[Opening EXTRACTED INFORMATION section]

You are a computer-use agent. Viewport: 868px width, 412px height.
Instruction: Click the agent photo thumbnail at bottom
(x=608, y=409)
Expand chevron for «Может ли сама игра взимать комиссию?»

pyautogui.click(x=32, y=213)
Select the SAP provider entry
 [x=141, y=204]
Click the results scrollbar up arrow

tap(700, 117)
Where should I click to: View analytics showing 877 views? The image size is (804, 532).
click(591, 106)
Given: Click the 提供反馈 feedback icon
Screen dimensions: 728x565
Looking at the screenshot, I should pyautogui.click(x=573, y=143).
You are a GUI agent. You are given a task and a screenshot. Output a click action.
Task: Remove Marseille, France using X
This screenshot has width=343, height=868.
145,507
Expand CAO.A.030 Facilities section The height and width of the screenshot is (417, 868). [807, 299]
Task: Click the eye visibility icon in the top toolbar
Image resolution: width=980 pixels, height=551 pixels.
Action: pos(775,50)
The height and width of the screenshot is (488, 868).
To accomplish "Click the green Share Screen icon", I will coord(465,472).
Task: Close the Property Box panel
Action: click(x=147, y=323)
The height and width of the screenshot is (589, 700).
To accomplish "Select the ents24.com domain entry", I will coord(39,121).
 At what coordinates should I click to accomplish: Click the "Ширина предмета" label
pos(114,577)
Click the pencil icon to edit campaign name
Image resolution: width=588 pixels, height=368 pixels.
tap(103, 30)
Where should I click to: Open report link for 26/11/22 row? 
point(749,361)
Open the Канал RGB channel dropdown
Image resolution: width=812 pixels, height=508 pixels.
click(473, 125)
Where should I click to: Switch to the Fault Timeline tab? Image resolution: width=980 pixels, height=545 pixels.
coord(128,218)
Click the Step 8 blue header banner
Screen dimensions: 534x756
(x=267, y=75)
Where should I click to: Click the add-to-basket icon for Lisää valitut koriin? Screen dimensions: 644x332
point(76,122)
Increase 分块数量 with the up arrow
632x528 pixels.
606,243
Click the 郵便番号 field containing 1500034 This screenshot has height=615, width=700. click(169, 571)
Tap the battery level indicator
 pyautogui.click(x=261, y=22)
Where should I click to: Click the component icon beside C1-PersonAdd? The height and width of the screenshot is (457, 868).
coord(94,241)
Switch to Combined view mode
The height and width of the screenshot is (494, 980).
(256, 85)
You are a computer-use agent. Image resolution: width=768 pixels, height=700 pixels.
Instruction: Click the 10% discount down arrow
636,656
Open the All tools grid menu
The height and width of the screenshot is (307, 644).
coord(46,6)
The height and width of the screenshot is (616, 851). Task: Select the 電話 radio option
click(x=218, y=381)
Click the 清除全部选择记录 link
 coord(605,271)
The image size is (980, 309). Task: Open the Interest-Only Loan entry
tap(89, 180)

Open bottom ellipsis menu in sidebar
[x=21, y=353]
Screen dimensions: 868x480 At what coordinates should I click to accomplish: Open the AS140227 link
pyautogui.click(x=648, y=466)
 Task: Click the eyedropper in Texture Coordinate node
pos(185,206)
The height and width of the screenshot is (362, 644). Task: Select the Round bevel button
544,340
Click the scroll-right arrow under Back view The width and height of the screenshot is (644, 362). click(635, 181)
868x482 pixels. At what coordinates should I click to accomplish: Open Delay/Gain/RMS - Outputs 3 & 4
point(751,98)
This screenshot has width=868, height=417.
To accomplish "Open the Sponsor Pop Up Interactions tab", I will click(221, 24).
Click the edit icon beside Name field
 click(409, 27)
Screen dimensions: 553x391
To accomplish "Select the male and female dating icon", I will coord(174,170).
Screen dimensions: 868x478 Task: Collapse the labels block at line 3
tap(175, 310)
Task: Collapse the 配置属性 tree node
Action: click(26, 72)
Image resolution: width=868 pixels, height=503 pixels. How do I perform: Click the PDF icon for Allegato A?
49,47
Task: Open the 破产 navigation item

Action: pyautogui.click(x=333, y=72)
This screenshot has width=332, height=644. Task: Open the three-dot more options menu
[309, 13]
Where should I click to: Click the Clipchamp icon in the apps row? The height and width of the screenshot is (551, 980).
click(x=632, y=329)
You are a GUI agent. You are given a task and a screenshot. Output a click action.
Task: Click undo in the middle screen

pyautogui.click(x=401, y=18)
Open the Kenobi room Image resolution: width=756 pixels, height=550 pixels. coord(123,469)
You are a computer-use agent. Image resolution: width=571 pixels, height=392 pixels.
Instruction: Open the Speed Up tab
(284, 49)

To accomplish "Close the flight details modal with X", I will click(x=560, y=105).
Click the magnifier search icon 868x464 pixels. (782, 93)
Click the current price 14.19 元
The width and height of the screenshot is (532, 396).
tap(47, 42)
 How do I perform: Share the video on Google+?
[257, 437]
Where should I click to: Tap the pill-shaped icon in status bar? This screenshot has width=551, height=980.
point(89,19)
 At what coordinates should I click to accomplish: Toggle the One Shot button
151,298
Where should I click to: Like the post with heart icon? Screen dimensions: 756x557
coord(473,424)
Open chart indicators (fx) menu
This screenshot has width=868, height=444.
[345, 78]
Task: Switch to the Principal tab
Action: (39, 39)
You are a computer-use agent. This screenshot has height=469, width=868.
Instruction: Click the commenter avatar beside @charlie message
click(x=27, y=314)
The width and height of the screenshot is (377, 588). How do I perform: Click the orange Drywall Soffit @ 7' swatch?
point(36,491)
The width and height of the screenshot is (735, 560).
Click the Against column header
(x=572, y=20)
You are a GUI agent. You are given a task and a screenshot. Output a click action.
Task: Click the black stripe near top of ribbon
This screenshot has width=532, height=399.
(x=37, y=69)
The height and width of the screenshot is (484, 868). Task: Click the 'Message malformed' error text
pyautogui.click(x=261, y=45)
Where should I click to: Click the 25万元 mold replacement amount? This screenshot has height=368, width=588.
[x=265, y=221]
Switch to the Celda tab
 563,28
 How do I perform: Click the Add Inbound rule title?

[Closing EXTRACTED INFORMATION section]

» EXERCISE DESCRIPTION: Print only the lines running from the one with "The height and width of the screenshot is (484, 868)." to the final line of the data above, each exactly as it appears.

» EXPECTED OUTPUT:
The height and width of the screenshot is (484, 868). Task: Click the 'Message malformed' error text
pyautogui.click(x=261, y=45)
Where should I click to: Click the 25万元 mold replacement amount? This screenshot has height=368, width=588.
[x=265, y=221]
Switch to the Celda tab
 563,28
 How do I perform: Click the Add Inbound rule title?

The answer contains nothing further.